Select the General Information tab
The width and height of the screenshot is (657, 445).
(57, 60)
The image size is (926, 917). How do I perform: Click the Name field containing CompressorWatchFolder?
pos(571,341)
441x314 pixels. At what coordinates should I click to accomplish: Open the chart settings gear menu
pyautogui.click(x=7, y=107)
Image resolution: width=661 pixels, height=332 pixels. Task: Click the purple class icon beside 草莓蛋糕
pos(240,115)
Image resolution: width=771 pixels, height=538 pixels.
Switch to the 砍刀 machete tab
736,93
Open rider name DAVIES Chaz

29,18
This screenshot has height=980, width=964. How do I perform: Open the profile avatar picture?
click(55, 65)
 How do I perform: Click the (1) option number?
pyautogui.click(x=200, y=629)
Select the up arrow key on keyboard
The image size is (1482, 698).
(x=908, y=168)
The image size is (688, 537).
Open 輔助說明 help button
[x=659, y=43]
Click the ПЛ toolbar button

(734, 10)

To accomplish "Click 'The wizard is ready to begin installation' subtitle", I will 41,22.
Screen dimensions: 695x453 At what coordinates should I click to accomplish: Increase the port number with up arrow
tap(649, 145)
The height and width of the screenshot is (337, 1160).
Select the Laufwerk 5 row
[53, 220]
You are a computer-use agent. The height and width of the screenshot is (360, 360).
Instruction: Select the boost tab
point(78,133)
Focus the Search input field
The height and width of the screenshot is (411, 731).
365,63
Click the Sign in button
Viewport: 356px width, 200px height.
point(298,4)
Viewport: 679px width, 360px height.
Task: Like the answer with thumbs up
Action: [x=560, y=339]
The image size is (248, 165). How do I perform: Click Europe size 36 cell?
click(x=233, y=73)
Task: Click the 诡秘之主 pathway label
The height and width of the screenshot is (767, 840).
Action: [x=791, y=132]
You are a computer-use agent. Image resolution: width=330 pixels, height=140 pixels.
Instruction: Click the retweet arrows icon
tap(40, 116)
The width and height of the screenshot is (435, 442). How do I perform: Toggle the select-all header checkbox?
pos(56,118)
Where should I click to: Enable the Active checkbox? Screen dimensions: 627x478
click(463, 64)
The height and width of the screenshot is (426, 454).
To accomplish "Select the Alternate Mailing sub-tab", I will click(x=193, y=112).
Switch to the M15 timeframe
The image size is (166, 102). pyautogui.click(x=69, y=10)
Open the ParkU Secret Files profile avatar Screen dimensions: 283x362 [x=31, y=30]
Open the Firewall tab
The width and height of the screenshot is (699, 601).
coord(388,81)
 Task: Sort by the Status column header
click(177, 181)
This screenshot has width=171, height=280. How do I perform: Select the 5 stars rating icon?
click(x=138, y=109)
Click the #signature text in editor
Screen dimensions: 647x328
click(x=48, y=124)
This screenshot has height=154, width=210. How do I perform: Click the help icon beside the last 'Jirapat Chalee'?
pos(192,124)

-- -- --

» Exercise goal
Please output exactly the lines from the one containing "Screen dimensions: 647x328" through the end of the records, both included.

» Answer box
Screen dimensions: 647x328
click(x=48, y=124)
This screenshot has height=154, width=210. How do I perform: Click the help icon beside the last 'Jirapat Chalee'?
pos(192,124)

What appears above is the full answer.